Come li utilizzeresti gli attori se li avessi a disposizione per un tuo film?

Sarebbe stupendo. Io stesso mi ero messo in testa di volerlo fare l’attore. Me lo hanno chiesto una sola volta nella vita. Fu un regista famoso a chiamarmi, un regista di cui non farò il nome. Voleva farmi interpretate l’artista pazzo. Io non accettai perché altrimenti sarei diventato una macchietta, visto che sono realmente pazzo. È come chiedere a una prostituita di fare la prostituta in un film.

A proposito, quanto conta il tuo essere animalista nella tua arte? Insomma l’etica viene prima dell’estetica?

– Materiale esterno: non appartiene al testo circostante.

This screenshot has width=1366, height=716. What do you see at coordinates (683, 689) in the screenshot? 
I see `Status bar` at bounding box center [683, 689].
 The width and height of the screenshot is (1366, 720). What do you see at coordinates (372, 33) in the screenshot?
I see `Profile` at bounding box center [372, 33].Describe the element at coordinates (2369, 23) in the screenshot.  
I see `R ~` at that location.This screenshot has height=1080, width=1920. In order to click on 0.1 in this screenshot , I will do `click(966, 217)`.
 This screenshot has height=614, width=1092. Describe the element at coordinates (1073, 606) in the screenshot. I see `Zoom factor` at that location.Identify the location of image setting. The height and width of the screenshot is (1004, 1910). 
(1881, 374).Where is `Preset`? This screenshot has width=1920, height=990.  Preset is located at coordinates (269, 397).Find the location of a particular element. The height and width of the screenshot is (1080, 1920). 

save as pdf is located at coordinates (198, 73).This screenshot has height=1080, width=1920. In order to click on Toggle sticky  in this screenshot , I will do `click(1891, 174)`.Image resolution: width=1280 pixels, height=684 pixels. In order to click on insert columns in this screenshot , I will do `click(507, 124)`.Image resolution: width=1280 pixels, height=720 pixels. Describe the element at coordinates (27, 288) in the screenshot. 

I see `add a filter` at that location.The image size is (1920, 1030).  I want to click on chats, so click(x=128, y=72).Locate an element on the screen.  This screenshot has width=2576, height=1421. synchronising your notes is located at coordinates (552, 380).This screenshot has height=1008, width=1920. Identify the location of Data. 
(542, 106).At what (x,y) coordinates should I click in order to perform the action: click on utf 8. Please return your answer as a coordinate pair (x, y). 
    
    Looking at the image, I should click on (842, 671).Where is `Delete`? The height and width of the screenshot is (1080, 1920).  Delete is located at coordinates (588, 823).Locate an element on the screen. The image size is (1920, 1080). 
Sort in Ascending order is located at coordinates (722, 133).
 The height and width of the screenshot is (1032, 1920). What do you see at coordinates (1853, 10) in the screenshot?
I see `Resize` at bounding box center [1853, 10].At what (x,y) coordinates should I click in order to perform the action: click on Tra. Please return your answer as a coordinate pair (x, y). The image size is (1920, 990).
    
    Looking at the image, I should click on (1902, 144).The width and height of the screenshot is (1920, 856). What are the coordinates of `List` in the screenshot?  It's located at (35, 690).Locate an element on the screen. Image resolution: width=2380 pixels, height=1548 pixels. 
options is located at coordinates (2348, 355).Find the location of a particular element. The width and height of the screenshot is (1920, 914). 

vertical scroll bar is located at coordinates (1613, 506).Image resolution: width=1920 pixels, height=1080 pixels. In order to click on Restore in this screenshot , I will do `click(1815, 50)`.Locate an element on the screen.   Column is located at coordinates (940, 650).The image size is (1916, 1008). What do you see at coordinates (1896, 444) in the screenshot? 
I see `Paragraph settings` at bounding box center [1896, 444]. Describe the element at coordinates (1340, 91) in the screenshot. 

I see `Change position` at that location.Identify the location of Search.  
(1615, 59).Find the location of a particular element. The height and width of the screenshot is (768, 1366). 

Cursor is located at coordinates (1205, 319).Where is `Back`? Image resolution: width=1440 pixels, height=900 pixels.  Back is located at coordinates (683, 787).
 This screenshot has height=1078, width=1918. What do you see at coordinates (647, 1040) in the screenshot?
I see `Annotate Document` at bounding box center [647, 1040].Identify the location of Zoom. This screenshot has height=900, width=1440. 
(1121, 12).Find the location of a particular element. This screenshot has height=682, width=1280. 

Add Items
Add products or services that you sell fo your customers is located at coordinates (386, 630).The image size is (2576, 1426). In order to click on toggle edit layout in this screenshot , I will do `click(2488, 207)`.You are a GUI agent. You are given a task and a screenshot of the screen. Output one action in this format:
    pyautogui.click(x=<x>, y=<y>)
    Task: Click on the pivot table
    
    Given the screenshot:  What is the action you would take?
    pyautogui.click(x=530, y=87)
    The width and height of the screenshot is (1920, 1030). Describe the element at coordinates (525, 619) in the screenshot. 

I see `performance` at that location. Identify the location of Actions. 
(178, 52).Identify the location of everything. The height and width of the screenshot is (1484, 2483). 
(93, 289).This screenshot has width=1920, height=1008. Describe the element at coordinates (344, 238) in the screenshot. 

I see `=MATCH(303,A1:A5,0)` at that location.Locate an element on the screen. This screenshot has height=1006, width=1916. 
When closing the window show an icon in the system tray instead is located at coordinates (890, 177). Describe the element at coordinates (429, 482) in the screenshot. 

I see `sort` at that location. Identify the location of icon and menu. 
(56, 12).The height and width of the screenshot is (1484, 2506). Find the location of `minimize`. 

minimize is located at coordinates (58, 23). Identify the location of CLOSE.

Io amo tutti gli animali. Ho salvato anche tanti insetti soprattutto quelli più piccoli. Giro sempre con una lente in tasca per vedere se c’è qualche insetto in pericolo vicino a una pozzanghera. In quel caso lo sollevo con un dito, lui sente il calore e si aggrappa, poi mi guarda e mi dice: «Cazzo, chi sei?». Mi ringrazia, si pulisce e se ne va. Quando vado in bicicletta non guardo mai per terra perché non voglio vedere gli insetti schiacciati. Ogni tanto mi fermo e con il fazzoletto li raccolgo e li metto in parte. Allora arrivo a casa in ritardo e mia moglie Carla mi chiede: «Ma dove sei stato?», ed io: «C’erano troppi morti per strada».